Your task is to repeat exactly the lines below between the line holding "Open the Style dropdown in the control bar" and the line holding "Task: Close the Google Maps photo viewer", inclusive, and only those.

--------------------------------------------------

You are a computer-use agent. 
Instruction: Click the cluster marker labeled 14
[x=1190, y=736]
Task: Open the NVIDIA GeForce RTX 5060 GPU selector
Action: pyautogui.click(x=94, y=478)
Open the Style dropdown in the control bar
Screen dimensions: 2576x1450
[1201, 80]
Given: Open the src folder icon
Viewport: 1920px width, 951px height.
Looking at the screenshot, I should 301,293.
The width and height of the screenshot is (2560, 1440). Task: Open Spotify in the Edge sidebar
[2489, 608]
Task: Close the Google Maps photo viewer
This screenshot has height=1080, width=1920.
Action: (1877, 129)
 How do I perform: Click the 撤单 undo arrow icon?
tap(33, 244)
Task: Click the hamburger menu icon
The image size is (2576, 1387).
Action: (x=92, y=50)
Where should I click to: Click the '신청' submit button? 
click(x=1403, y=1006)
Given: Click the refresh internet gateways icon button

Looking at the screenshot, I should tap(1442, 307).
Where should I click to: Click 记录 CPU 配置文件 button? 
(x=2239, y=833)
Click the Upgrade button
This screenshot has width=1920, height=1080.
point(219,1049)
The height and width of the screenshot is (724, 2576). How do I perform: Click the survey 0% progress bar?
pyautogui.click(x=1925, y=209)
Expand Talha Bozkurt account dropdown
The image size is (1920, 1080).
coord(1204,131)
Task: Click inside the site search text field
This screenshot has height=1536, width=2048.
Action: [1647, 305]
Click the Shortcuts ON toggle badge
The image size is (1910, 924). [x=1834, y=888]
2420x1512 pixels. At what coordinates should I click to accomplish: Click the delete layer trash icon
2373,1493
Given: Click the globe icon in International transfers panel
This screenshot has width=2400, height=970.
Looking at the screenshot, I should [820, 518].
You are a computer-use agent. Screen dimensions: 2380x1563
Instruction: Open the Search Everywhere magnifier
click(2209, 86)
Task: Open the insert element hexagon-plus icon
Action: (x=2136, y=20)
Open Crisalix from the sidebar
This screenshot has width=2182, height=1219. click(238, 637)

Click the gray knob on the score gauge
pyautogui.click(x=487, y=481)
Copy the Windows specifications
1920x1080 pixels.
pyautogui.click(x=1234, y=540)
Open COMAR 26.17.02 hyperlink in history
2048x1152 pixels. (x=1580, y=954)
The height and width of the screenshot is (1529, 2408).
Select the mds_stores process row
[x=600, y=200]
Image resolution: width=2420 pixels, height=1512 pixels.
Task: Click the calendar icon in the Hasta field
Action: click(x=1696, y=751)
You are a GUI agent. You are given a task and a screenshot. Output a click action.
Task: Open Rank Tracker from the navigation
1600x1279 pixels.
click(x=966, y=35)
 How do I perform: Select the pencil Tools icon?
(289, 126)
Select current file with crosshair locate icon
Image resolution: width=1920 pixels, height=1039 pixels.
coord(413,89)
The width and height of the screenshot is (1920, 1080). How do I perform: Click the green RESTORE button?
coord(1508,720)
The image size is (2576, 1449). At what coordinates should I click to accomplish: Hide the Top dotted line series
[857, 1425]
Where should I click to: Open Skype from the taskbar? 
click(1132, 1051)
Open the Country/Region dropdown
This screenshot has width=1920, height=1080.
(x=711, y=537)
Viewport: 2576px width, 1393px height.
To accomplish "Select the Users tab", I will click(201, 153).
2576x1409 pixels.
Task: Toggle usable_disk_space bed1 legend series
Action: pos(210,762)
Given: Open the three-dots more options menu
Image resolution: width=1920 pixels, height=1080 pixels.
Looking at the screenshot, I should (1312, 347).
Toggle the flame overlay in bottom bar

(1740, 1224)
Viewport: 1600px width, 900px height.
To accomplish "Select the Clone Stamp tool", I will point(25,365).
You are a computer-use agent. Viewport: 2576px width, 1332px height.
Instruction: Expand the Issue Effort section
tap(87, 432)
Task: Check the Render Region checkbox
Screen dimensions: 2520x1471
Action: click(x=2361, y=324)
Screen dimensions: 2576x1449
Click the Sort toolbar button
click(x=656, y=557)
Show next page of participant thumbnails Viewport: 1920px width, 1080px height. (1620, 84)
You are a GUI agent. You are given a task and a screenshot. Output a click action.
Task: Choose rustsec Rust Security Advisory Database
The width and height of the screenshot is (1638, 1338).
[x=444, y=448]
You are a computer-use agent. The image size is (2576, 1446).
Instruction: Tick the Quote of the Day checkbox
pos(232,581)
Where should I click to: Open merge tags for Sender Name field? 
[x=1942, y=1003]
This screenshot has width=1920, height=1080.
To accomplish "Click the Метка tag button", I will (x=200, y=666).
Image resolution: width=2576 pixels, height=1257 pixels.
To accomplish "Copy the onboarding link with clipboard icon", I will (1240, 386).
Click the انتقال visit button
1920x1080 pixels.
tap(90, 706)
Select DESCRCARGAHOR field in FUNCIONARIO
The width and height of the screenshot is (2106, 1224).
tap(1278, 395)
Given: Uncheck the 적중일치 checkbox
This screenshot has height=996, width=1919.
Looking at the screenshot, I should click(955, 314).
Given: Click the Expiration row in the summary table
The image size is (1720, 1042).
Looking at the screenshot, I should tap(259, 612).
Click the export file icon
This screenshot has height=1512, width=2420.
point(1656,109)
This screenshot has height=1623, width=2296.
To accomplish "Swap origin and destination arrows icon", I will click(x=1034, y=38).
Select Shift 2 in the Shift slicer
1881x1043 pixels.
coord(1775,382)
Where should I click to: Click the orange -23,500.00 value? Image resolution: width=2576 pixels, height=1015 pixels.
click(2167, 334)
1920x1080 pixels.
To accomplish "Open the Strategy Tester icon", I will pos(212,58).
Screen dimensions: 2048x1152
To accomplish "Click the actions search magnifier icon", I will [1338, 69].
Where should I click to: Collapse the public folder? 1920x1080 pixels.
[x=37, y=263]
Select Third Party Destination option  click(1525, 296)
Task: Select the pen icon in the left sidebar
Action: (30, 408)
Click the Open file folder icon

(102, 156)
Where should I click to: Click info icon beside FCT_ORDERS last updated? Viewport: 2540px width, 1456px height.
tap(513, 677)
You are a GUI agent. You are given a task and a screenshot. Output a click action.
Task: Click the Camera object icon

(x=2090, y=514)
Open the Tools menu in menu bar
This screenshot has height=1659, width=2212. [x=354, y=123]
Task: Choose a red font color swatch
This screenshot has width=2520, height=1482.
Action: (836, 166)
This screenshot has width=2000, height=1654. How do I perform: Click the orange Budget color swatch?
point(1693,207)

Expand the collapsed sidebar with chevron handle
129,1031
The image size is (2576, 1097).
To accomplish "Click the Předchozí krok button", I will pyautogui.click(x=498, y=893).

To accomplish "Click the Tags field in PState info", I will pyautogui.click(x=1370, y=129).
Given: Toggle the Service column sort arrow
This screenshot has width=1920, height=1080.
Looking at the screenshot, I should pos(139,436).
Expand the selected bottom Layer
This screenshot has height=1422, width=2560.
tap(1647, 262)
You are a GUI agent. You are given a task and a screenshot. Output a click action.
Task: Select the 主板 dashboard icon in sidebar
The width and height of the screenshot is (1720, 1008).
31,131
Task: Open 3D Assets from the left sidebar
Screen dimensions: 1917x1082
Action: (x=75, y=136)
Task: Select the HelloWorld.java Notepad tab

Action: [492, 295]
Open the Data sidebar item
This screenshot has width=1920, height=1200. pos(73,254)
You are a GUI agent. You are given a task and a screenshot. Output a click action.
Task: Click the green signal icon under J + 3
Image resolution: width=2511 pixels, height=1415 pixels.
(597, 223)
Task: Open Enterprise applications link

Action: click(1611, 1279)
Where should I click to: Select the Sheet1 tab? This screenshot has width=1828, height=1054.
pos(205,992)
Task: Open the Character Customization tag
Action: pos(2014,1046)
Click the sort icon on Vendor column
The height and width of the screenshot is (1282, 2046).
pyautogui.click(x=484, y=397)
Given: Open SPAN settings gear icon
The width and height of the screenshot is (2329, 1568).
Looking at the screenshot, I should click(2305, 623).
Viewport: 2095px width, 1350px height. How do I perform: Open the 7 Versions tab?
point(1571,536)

--------------------------------------------------

Output for this exercise:
Open the Style dropdown in the control bar
Screen dimensions: 2576x1450
[1201, 80]
Given: Open the src folder icon
Viewport: 1920px width, 951px height.
Looking at the screenshot, I should 301,293.
The width and height of the screenshot is (2560, 1440). Task: Open Spotify in the Edge sidebar
[2489, 608]
Task: Close the Google Maps photo viewer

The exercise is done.